All of the data needs to be printed again, exactly as written.
[Start of Attachment]
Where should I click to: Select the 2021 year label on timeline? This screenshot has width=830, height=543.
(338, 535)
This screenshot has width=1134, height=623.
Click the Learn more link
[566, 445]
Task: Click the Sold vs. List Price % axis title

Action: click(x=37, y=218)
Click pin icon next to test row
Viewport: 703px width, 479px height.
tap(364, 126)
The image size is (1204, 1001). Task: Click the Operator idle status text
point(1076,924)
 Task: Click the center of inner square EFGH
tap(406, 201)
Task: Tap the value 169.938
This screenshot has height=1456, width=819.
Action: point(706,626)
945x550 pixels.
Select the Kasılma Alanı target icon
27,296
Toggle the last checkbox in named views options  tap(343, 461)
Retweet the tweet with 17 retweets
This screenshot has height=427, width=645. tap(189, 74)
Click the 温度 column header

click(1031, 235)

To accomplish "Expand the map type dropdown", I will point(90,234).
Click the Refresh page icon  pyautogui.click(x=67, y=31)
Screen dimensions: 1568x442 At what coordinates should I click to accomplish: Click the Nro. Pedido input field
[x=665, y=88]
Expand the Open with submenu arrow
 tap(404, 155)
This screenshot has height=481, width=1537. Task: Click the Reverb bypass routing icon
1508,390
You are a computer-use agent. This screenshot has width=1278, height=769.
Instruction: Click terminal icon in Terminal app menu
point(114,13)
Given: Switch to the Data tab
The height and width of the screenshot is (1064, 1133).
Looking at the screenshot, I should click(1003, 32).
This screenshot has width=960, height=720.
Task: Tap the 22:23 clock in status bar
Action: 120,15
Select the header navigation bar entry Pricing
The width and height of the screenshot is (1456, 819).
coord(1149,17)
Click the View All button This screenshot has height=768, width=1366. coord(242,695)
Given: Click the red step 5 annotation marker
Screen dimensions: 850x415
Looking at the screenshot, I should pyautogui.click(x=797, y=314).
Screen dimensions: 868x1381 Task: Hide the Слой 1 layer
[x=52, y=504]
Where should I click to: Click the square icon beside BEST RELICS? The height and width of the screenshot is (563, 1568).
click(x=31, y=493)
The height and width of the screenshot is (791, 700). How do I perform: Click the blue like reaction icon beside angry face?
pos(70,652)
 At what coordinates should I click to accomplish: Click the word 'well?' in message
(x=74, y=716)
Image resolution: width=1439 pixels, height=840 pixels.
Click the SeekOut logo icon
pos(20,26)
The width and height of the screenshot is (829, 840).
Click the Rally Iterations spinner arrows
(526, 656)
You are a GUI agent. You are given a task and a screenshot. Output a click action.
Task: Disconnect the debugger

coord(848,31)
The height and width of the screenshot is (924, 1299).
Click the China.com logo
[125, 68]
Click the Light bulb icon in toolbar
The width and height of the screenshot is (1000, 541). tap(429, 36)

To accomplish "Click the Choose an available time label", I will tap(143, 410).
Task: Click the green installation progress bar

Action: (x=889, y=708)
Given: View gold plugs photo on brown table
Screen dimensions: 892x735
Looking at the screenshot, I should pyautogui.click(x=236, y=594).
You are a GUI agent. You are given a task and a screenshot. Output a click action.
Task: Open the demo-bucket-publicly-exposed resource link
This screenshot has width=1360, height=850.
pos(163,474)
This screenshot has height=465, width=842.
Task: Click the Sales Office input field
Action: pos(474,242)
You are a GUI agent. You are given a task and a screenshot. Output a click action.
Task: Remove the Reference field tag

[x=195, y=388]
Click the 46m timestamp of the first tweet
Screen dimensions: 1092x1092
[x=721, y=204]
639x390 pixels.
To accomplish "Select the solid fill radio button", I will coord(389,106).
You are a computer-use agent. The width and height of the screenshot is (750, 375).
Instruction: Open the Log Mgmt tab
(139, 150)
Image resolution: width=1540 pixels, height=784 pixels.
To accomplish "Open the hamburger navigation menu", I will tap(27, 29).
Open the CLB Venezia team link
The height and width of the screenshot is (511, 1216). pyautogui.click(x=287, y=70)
[End of Attachment]
- RESPONSE -
Where should I click to: Select the 2021 year label on timeline? This screenshot has width=830, height=543.
(338, 535)
This screenshot has width=1134, height=623.
Click the Learn more link
[566, 445]
Task: Click the Sold vs. List Price % axis title

Action: click(x=37, y=218)
Click pin icon next to test row
Viewport: 703px width, 479px height.
tap(364, 126)
The image size is (1204, 1001). Task: Click the Operator idle status text
point(1076,924)
 Task: Click the center of inner square EFGH
tap(406, 201)
Task: Tap the value 169.938
This screenshot has height=1456, width=819.
Action: point(706,626)
945x550 pixels.
Select the Kasılma Alanı target icon
27,296
Toggle the last checkbox in named views options  tap(343, 461)
Retweet the tweet with 17 retweets
This screenshot has height=427, width=645. tap(189, 74)
Click the 温度 column header

click(1031, 235)

To accomplish "Expand the map type dropdown", I will point(90,234).
Click the Refresh page icon  pyautogui.click(x=67, y=31)
Screen dimensions: 1568x442 At what coordinates should I click to accomplish: Click the Nro. Pedido input field
[x=665, y=88]
Expand the Open with submenu arrow
 tap(404, 155)
This screenshot has height=481, width=1537. Task: Click the Reverb bypass routing icon
1508,390
You are a computer-use agent. This screenshot has width=1278, height=769.
Instruction: Click terminal icon in Terminal app menu
point(114,13)
Given: Switch to the Data tab
The height and width of the screenshot is (1064, 1133).
Looking at the screenshot, I should click(1003, 32).
This screenshot has width=960, height=720.
Task: Tap the 22:23 clock in status bar
Action: 120,15
Select the header navigation bar entry Pricing
The width and height of the screenshot is (1456, 819).
coord(1149,17)
Click the View All button This screenshot has height=768, width=1366. coord(242,695)
Given: Click the red step 5 annotation marker
Screen dimensions: 850x415
Looking at the screenshot, I should pyautogui.click(x=797, y=314).
Screen dimensions: 868x1381 Task: Hide the Слой 1 layer
[x=52, y=504]
Where should I click to: Click the square icon beside BEST RELICS? The height and width of the screenshot is (563, 1568).
click(x=31, y=493)
The height and width of the screenshot is (791, 700). How do I perform: Click the blue like reaction icon beside angry face?
pos(70,652)
 At what coordinates should I click to accomplish: Click the word 'well?' in message
(x=74, y=716)
Image resolution: width=1439 pixels, height=840 pixels.
Click the SeekOut logo icon
pos(20,26)
The width and height of the screenshot is (829, 840).
Click the Rally Iterations spinner arrows
(526, 656)
You are a GUI agent. You are given a task and a screenshot. Output a click action.
Task: Disconnect the debugger

coord(848,31)
The height and width of the screenshot is (924, 1299).
Click the China.com logo
[125, 68]
Click the Light bulb icon in toolbar
The width and height of the screenshot is (1000, 541). tap(429, 36)

To accomplish "Click the Choose an available time label", I will tap(143, 410).
Task: Click the green installation progress bar

Action: (x=889, y=708)
Given: View gold plugs photo on brown table
Screen dimensions: 892x735
Looking at the screenshot, I should pyautogui.click(x=236, y=594).
You are a GUI agent. You are given a task and a screenshot. Output a click action.
Task: Open the demo-bucket-publicly-exposed resource link
This screenshot has width=1360, height=850.
pos(163,474)
This screenshot has height=465, width=842.
Task: Click the Sales Office input field
Action: pos(474,242)
You are a GUI agent. You are given a task and a screenshot. Output a click action.
Task: Remove the Reference field tag

[x=195, y=388]
Click the 46m timestamp of the first tweet
Screen dimensions: 1092x1092
[x=721, y=204]
639x390 pixels.
To accomplish "Select the solid fill radio button", I will coord(389,106).
You are a computer-use agent. The width and height of the screenshot is (750, 375).
Instruction: Open the Log Mgmt tab
(139, 150)
Image resolution: width=1540 pixels, height=784 pixels.
To accomplish "Open the hamburger navigation menu", I will tap(27, 29).
Open the CLB Venezia team link
The height and width of the screenshot is (511, 1216). pyautogui.click(x=287, y=70)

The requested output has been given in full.